I have some concerns, which I describe below.  I've attempted to offer
constructive improvements, but fell short of detailed suggestions.  My
comments are lengthy, even by my standards, so my general observations
are summarized:

1)  "The cost/benefit ratio must not divide by zero".

   -- The draft might account for situations where the zone offers no
      localized records, yet the authorities nonetheless engage in the
      protocol.  (I.e., the authorities witness user network
      information, because of whitelisting, but offer only non-diverse
      answers to any such query.  All cost; no benefit.)

   -- I motivate this issue by describing a global survey of who is
      using the protocol, and whethery they actually have need for
      CDN-services, based on active and passive enumeration of their
      zone content.  A category of such authorities, mainly
      governments, have their authorities whitelisted, but do not
      offer localized responses.  I suggest they are unlikely to
      engage in localized content, for policy reasons,

  ==> Perhaps the whitelisting process may account for this situation,
      to avoid undesired information transfer, when the authority
      objectively cannot improve or localize the user's subsequent TCP
      sessions.  (I.e., any implicit cost/benefit ratio considered by
      the draft might guard against DIVZERO.)

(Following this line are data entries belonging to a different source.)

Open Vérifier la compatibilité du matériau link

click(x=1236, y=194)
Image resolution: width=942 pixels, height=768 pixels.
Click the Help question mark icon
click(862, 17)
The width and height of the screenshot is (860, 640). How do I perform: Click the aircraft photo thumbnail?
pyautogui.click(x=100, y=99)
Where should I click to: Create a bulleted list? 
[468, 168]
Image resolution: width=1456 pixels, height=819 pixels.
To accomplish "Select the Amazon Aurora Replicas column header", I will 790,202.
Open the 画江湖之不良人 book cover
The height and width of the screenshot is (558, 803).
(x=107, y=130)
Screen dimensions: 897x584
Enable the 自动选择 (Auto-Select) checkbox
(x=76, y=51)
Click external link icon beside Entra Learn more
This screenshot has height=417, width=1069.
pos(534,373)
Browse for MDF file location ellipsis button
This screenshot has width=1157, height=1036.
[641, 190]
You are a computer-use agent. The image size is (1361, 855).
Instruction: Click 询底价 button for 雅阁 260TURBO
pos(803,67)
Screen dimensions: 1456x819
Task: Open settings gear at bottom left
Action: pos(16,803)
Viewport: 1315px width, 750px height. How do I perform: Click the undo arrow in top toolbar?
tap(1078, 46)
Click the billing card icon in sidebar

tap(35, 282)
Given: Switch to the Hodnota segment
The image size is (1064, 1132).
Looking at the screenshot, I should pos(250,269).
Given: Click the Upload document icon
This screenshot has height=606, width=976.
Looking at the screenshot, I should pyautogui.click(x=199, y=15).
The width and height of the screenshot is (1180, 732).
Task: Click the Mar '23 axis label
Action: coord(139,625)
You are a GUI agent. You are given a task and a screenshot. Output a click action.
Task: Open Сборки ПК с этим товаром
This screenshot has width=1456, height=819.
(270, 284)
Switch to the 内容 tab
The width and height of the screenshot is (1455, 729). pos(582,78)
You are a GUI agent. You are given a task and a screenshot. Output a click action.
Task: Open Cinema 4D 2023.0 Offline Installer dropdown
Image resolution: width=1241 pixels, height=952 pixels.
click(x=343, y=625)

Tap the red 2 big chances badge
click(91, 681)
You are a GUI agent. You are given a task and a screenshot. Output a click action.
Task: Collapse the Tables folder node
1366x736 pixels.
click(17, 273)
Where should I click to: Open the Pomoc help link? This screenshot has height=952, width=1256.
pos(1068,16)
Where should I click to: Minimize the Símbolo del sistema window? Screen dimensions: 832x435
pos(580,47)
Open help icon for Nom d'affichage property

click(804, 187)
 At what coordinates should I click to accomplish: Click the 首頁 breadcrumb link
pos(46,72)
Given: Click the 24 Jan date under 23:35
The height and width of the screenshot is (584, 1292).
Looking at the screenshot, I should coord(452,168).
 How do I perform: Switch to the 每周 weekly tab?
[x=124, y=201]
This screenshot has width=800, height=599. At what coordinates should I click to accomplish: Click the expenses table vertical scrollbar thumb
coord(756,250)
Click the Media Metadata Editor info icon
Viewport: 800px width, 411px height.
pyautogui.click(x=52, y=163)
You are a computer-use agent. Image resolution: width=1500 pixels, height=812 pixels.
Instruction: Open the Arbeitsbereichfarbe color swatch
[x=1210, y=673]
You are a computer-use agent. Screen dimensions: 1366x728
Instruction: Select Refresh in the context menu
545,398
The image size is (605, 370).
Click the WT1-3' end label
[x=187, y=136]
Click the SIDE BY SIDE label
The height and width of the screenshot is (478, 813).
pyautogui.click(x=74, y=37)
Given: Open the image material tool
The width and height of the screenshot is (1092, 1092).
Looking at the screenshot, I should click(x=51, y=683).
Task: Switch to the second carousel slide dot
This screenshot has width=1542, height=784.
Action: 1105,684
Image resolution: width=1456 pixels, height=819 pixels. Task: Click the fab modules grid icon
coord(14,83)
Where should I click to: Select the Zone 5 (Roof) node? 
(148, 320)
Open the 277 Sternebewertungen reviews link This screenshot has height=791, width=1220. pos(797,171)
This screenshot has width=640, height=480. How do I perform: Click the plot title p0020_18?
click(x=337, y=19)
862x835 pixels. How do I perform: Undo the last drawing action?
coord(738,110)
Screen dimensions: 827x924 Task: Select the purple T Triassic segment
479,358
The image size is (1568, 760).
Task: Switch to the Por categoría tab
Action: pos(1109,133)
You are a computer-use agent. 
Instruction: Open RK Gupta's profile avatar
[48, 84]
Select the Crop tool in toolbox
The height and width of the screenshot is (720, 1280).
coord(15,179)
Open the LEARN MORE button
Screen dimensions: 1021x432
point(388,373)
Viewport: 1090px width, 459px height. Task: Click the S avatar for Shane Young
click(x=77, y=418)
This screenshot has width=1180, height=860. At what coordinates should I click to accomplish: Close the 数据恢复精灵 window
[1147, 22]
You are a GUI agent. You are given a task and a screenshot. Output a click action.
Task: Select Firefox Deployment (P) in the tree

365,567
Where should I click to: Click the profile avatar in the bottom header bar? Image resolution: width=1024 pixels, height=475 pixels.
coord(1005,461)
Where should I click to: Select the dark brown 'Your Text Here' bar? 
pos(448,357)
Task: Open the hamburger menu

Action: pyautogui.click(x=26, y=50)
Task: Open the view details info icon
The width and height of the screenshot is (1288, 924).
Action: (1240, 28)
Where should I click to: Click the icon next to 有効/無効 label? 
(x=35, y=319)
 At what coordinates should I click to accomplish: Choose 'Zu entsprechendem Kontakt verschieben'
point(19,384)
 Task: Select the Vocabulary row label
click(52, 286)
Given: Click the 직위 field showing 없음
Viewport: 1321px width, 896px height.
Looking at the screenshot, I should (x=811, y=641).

2) "Protocol implementations should avoid surprise".

   -- The privacy considerations might be improved, to consider
      situations where proxies are used for TCP traffic, but not UDP.
      There are numerous VPNs, web proxies, and privacy technologies
      that behave this way, and the protocol would now transmit user
      information to authorities, all while the users direct TCP
      through a proxy.  Likely this is not desired.  Perhaps the draft
      can address this, somehow.  

   -- I'm skeptical users should signal a desire for protocol
      avoidance in such situations, since this merely makes their
      sensitive data uses easier to identify.  Perhaps the best one
      might do here is counsel network operators who recommend
      protocol-enabled recursives, who formerly were viewed a mixnets
      in which to hide the non-proxied udp/53 traffic separate from
      the (vpn, http proxy) tcp traffic.

   -- To motivate this, I conducted an experiment, to induce such
      'information loss' for various TCP-only services.  This included
      some anonymity networks such as hidden services, and others.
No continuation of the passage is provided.